Aim of the task
Retype the line in which "Given: Open the Canada quality of life image" appears, then every line after it until the records end. Leave out the pictures.

####################

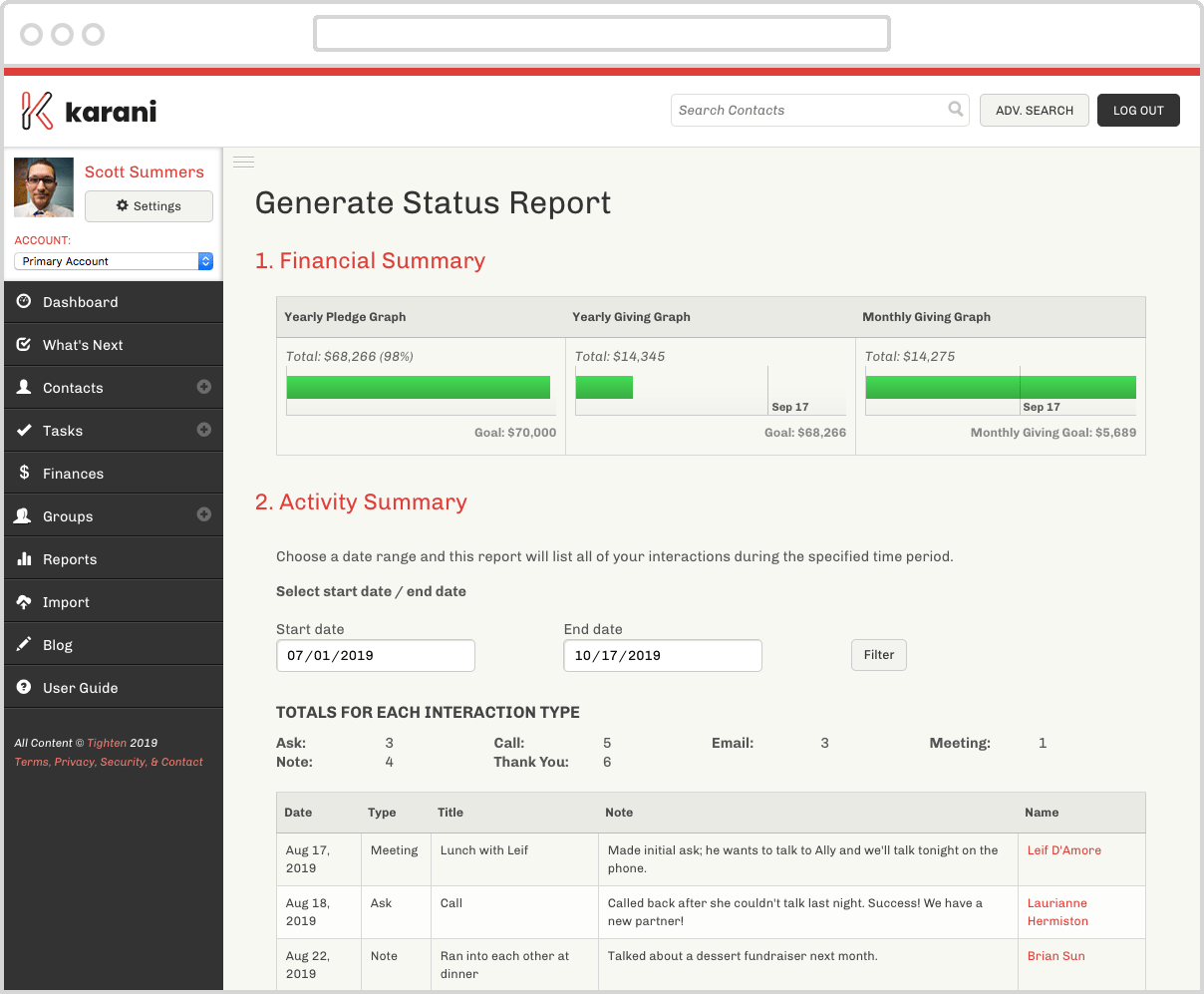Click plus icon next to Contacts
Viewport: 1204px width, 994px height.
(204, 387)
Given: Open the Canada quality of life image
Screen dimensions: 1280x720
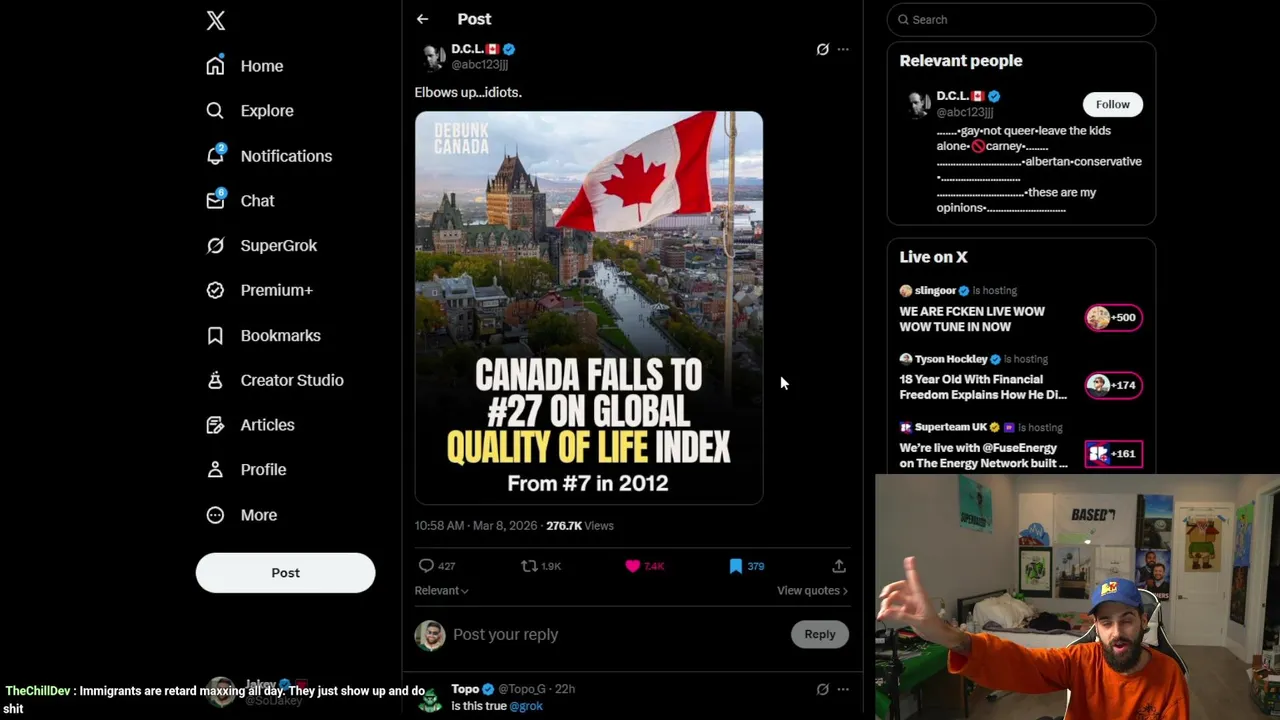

####################

Solution to this task
Given: Open the Canada quality of life image
Screen dimensions: 1280x720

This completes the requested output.